What you should do
Send back the line that contains "Open the WEEK time range dropdown" and all lines following it through the end of the data below, exactly, omitting pictures.

(Stored data)
========================================
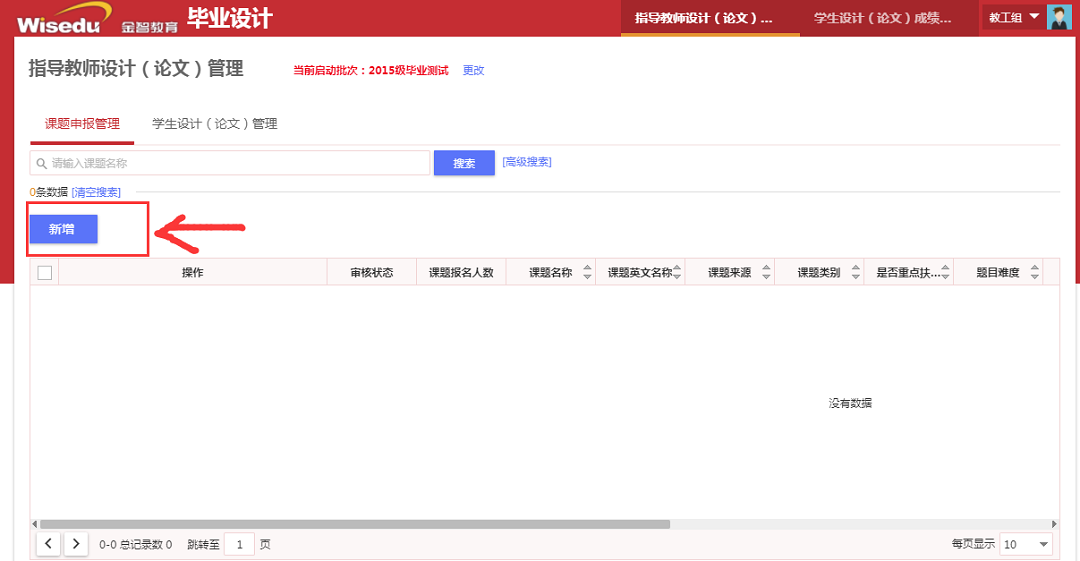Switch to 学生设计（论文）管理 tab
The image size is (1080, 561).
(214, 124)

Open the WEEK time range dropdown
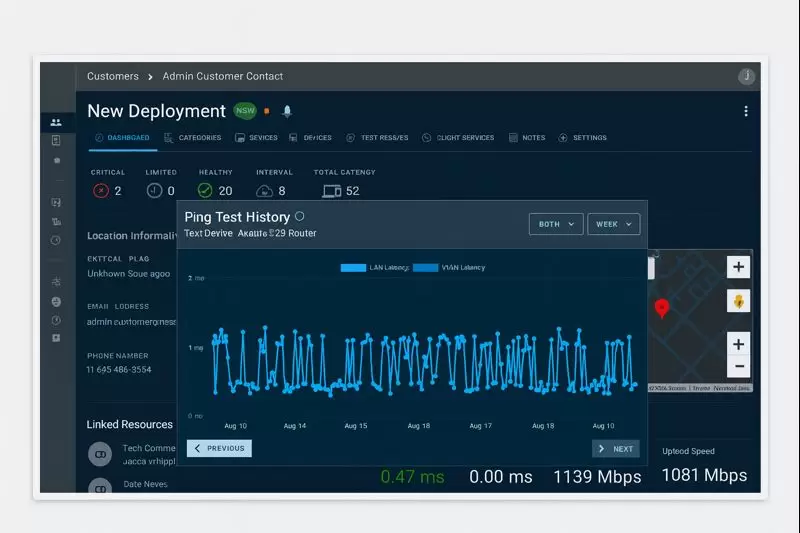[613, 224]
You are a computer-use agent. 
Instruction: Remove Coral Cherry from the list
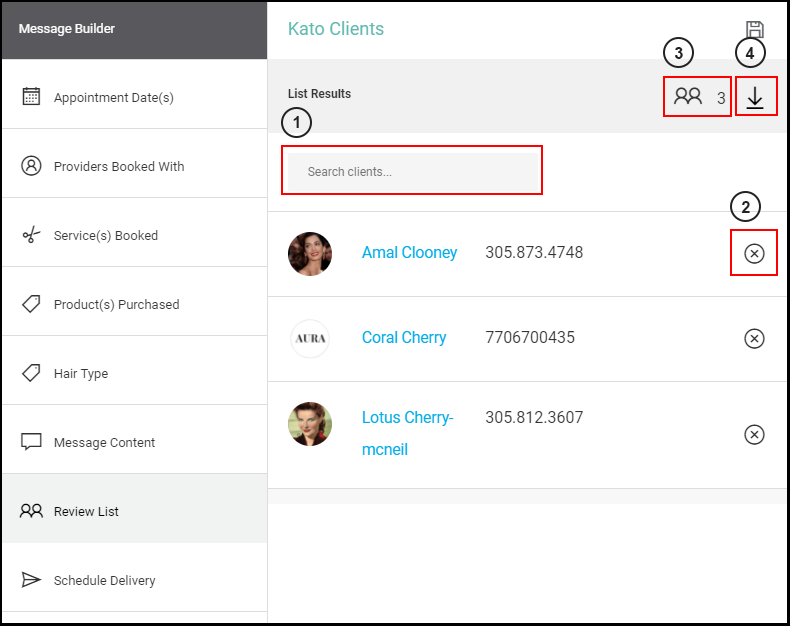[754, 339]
========================================
Reply
Open the WEEK time range dropdown
[613, 224]
You are a computer-use agent. 
Instruction: Remove Coral Cherry from the list
[754, 339]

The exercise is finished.